This repository contains the code and data for a predictive modeling project focused on analyzing car data and building a regression model to predict car prices based on various specifications.
The objective of this project is to identify the factors that significantly impact the price of a car and develop a regression model capable of accurately predicting car prices given specific specifications. The dataset used in this project contains detailed information about cars and their corresponding prices.

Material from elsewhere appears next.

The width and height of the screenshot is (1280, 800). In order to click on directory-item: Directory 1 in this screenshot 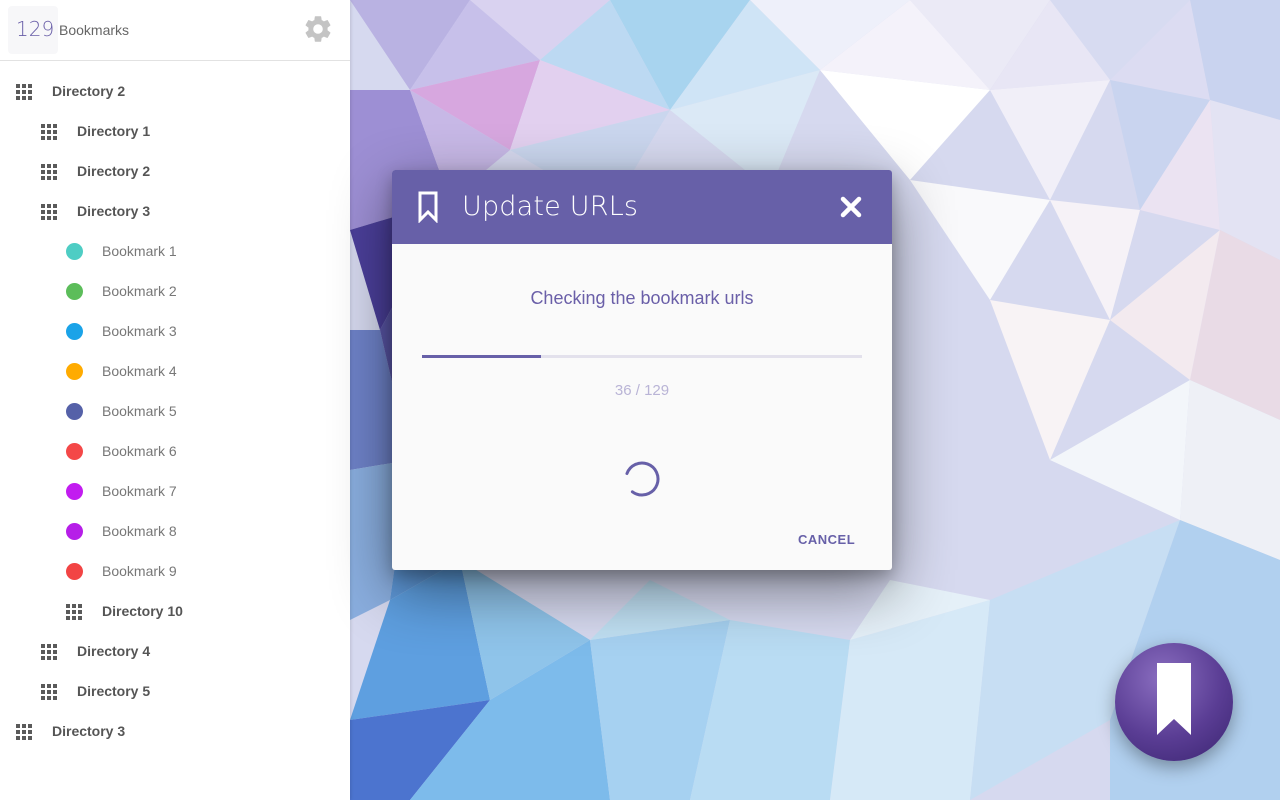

To view the dataset, click here.
Throughout the project, the following tasks were performed:
-
Data Wrangling: Python's Pandas and NumPy libraries were employed to optimize the data for analysis, ensuring data integrity. The data wrangling process involved cleaning, transforming, and preprocessing the dataset to make it suitable for subsequent analysis. The cleaned dataset can be found here.
-
Exploratory Data Analysis (EDA): EDA techniques were applied to gain insights into the data and identify correlations between variables. By analyzing the relationships between different features and the target variable (car price), key variables for regression modeling were effectively selected.
-
Regression Model Development: Python's Scikit-learn library was utilized to develop a regression model capable of accurately predicting future car price values. The Jupyter Notebook containing the code for the regression model can be accessed here.

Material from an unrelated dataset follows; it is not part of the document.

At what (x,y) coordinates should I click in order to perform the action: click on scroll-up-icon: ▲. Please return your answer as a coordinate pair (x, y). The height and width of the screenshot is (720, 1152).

The following files are included in this repository:
-
predictive_modeling.ipynb: Jupyter Notebook containing the code for the regression model development.
-
auto.csv: The original car dataset used for analysis.
-
clean_auto_data.csv: The cleaned and preprocessed car dataset optimized for analysis.
-
predictive_modeling_project.html: HTML version of the Jupyter Notebook containing the regression model code and outputs.
Feel free to explore these files to gain a better understanding of the project and the steps involved in building the predictive model.